▸ Selection
>> begin

You remember searching for your father with Blacklock, Ulfghar, Hander and Nado through the crumbling alleyways of the Tenderloin Quarter.  The discovery of Lyat Gault’s mangled and bloodied corpse in the old warehouse had been the worst shock, of course.  The blood had pooled about his bound legs and was being swarmed with rats.  The stench of death had been heavy in the air.  Your father had died terribly, tortured and cut to ribbons, nearly unrecognizable.  

And as they dragged you raging from the building, Joffer had made his appearance.  The twelve black-cloaked murderers about him conveyed his intention and you remember the pure rage that had burst free and taken over.  You had attacked instantly, blindly striking forth.  And your companions had fought too, desperately trying to avoid the whirring blades of these shadow-clad men.   You remember seeing Hander opened from neck to groin, his shriek another notch in your list of betrayals.  You never saw what happened to Blacklock.  But you know you’ll never hear his ribald jests again.  They ended that night as well.  

And you remember the biting agony across your chest from Joffer’s blade, the Chofa poison already torturing your flesh, burning its way into your bloodstream.  You remember Joffer’s smiling eyes and his words to you as you began to die: “Just like your interfering father, whelp.  Never knew when to quit. Greet him for me at the Crone’s Gate.”   You remember also Nado’s whirling blade, driving him back when you finally, mercifully faded away.

The memories come back, unbidden every night, and they haunt your dreams._


----------



## GreyOne (Nov 11, 2003)

“If we tarry on the road today, my friends, we will be caught in a storm I think.  If we ride hard there was an inn at the crossroads with the Fel’juk Road.  I saw it on the map that Khuritsa showed me the day before our leavetaking,” says Nado.

>> end

▸ To be done
Pick up the forum adventure story after Nado's remark about the inn at the crossroads, and carry it forward.

▸ Dataset content
>> begin

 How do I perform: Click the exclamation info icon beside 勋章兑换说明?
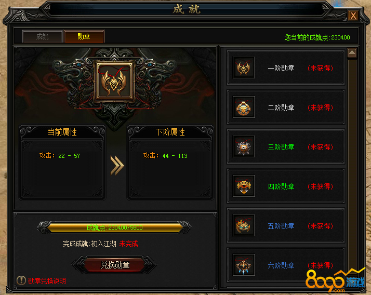tap(21, 280)
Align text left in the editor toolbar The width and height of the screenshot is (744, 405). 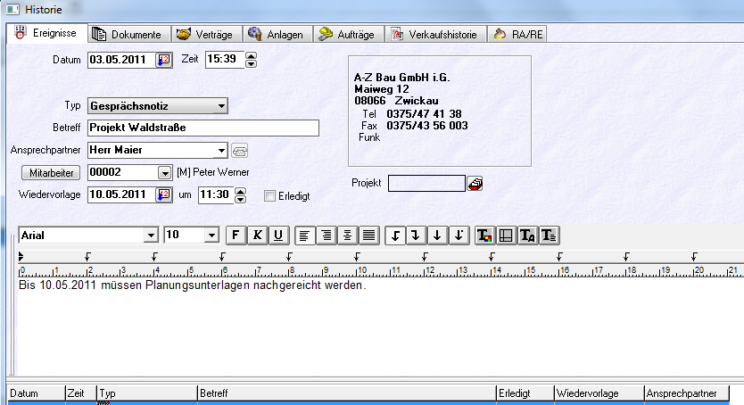pos(304,235)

>> end

▸ Output of the task
By mid afternoon, a light drizzle has begun, and as the leagues tick by you are sodden and cold.  No other soul plies the road this day.  On occasion you have seen distant villageholds and hillforts, mostly to the northeast,  obviously the domains of the minor lordlings who contest for the lands about the Bausslauch.  Finally leaving the outlying marshlands of Narlann to the south the road turns further northwest into rougher terrain.  By the fifth glass you enter a small valley south of the great Mouths of Merdolan.  The trail route joins a spritely stream flowing out of the hills ahead.  

You are struck by the wildness of the region: briar bushes line the sides of the road, and tangles of vine maples twist over the blackened stumps.  Toppled logs serve as beds for new trees in some areas.  With the onset of autumn, the leaves have started to turn to shades of red in the thin trees.   Its easy to see that many of the older trees appear scorched and many are deadfalls.  Many have also toppeled and vine maples twist over the blackened stumps.

Then you see it.  First a single column of smoke rising idly into the sky and then a building, a quarter league distant.  The trail leads towards it, the stream meandering beside.  Distantly, you see another path, more a road leading into the east and the west.  The Fal’Juk Road, no doubt.  The building looks relatively new, a two story affair built into a palisade wall made of upended logs.  There are no windows on the first floor that face outside the palisade, but there are ones within the inn itself.  A solid looking wooden gate stands open as you approach.  The smoke comes from the chimney.   The building is decidedly Engolthen in appearance, the rounded and peaked roof surrounded by carvings.


----------



## Ulfghar (Nov 11, 2003)

"Well men, I believe we have found our inn.  I'm not sure about the rest of you, but I know I'm past due for a few pints and a soft bed" states Ulfghar.

Ulfghar makes his way towards the inn's entrance.


----------



## GreyOne (Nov 12, 2003)

With the others in tow, you head down a mild slope towards the building.  A large, muscular figure dressed in a grey tunic and a leather surcoat appears at the gate as you wind your way along the path.  His hair is greying and cut short, his beard neatly trimmed. 

“Greetings,”  he calls out.   "Come from Eastfair?"   The drizzle has subsided somewhat but you remain sodden and miserable upon your horses.

“Well this be my inn, the Far Stride and ye look like ye need a night out of the weather."

As you ride closer another figure comes out, a tall, lanky boy with black hair tied in the complicated braids common to styles in the Bausslauch.  “The boy will take your horses my friends, come inside and enjoy the fire.”

With that he moves into the yard and walks to the door within.  The boy stands waiting for the horses.


----------



## Ulfghar (Nov 12, 2003)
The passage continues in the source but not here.